Turn the records, from their first line through the line containing "point(323,312)", into a JSON list of strings, one string per line, leaving out blank lines.

*Data for this task*
------------
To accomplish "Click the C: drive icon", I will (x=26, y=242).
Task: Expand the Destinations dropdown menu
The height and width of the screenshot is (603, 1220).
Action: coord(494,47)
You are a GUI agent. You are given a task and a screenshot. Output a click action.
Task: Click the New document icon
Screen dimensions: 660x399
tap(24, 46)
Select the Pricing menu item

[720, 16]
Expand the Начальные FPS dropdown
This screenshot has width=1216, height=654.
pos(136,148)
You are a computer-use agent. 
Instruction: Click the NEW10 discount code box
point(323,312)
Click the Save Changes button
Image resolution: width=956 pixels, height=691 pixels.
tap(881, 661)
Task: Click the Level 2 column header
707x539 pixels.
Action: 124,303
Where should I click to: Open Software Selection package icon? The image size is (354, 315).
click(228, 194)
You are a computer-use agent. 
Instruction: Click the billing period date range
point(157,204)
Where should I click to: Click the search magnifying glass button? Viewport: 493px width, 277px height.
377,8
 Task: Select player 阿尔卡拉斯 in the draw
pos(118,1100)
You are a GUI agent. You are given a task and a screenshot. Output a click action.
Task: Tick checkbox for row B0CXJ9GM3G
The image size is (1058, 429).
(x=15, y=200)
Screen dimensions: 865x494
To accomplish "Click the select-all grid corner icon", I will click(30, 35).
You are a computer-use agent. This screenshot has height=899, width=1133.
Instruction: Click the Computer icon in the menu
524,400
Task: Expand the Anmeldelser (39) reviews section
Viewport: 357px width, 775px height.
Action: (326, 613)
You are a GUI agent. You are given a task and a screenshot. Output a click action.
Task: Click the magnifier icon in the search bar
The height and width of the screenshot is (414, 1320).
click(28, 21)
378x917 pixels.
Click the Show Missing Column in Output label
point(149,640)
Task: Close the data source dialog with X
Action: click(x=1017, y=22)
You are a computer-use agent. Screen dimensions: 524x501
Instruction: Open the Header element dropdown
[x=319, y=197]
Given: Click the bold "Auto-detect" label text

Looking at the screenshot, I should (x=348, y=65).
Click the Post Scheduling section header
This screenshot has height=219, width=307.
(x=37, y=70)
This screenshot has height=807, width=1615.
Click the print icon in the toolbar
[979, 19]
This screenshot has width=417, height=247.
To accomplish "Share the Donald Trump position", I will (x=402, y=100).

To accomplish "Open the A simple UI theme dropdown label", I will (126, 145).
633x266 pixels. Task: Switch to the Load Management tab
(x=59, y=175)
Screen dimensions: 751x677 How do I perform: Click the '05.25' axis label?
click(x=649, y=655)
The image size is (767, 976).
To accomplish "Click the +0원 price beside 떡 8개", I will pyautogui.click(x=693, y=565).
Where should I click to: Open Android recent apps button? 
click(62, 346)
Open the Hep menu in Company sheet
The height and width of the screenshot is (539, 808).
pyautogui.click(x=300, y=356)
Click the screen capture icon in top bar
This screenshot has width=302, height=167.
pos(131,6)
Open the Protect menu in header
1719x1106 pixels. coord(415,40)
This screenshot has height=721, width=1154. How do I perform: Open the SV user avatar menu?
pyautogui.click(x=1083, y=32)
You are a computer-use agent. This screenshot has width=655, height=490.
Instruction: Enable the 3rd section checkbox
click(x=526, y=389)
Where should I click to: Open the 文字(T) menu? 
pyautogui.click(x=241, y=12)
------------
*Result*
[
  "To accomplish \"Click the C: drive icon\", I will (x=26, y=242).",
  "Task: Expand the Destinations dropdown menu",
  "The height and width of the screenshot is (603, 1220).",
  "Action: coord(494,47)",
  "You are a GUI agent. You are given a task and a screenshot. Output a click action.",
  "Task: Click the New document icon",
  "Screen dimensions: 660x399",
  "tap(24, 46)",
  "Select the Pricing menu item",
  "[720, 16]",
  "Expand the Начальные FPS dropdown",
  "This screenshot has width=1216, height=654.",
  "pos(136,148)",
  "You are a computer-use agent. ",
  "Instruction: Click the NEW10 discount code box",
  "point(323,312)"
]